About Brian Wright

Hello, I'm Brian Wright, the proprietor and chief content provider to this Web opinion and review site. The Coffee Coaster (thecoffeecoaster.com) has been around since late 2006, and in early 2012 I finally decided to give the site a major makeover with this Wordpress implementation. My views are 'wholistic libertarian,' meaning focused on the spiritual--I like to use the word: essentual--evolution we will need, individually, in order to reach the New Paradigm of peace, freedom, and abundance. Let's help one another in the process.

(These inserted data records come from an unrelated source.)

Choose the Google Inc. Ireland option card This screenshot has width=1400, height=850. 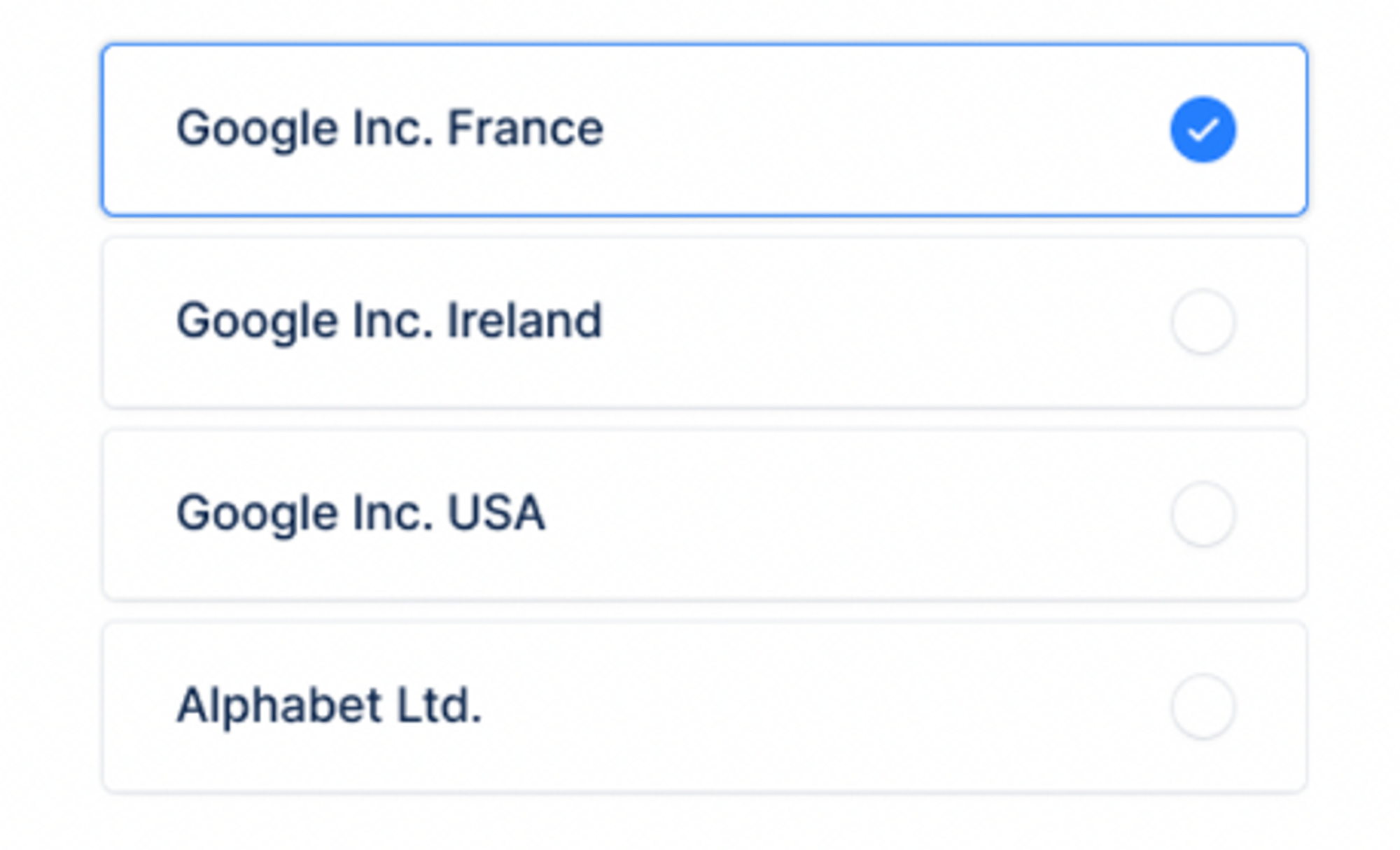[x=705, y=322]
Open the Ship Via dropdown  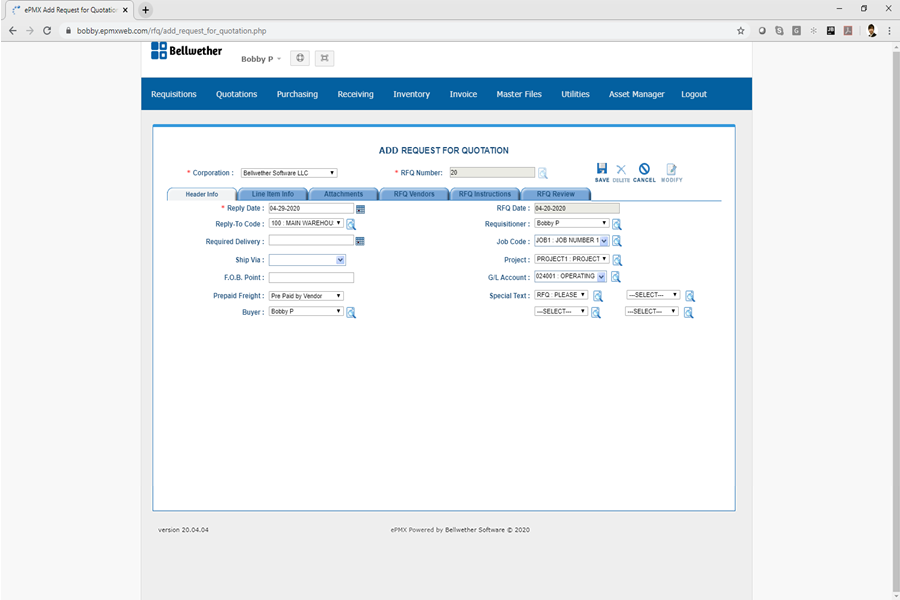pyautogui.click(x=307, y=260)
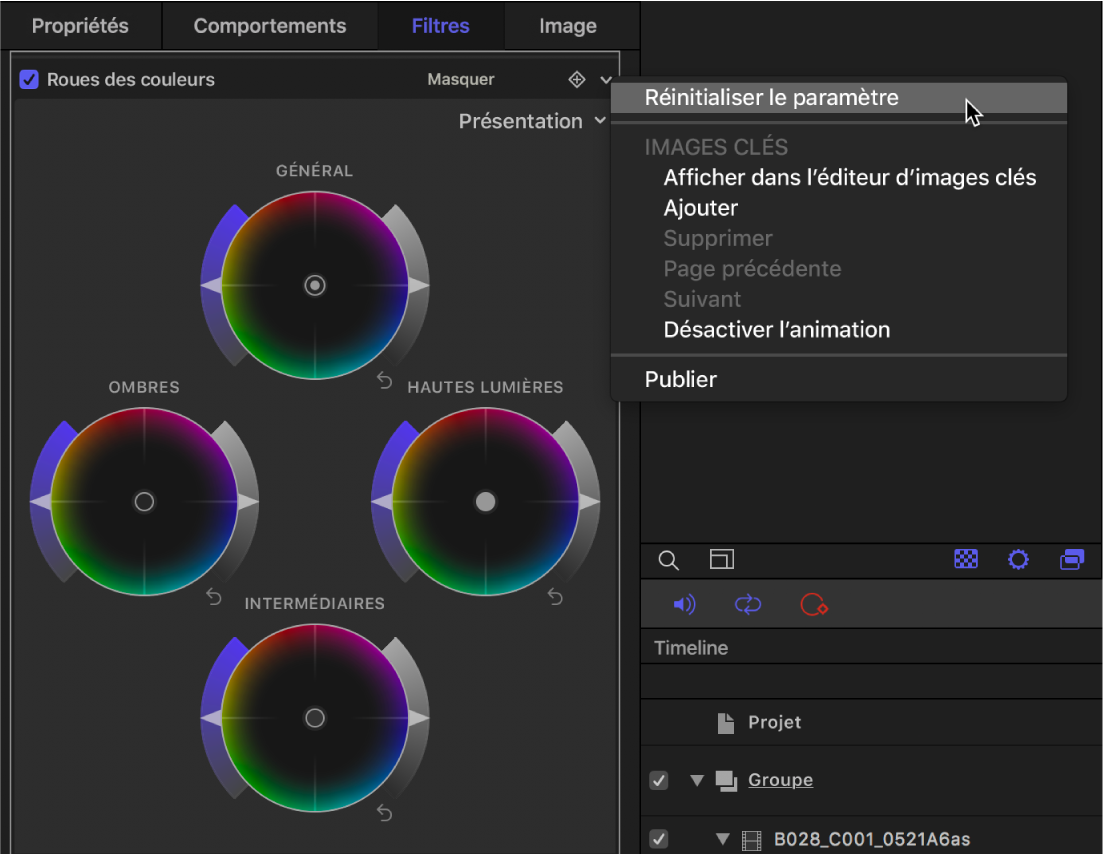Switch to the Comportements tab
Screen dimensions: 1103x854
pos(269,25)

Brian’s Column: One More Sweep to Fourteen

11: Straggler stories and funny background music of the early days
Brian R. Wright

[Link to Episode 10]

Note: These columns are a series I am making into a volume of my memoirs, working title: Volume 1 (of 3): Overland Park Ways. You may follow the links at top and bottom of page to go to preceding or succeeding episodes. The series starts here. {If the [Link to Episode <next>] at the  bottom of the column does not show an active hyperlink, then the <next> column has yet to be written.}

Okay, I’m going to trip up the readers with this starter photo. I’ll get to the next iteration of my ‘cute brother and me’ imagery shortly. But I wanted to lead with this lovely photograph of my aunt, Donna Jean Barlow, probably from the Greenville High School yearbook, senior year, which would have been ca. 1941, 42.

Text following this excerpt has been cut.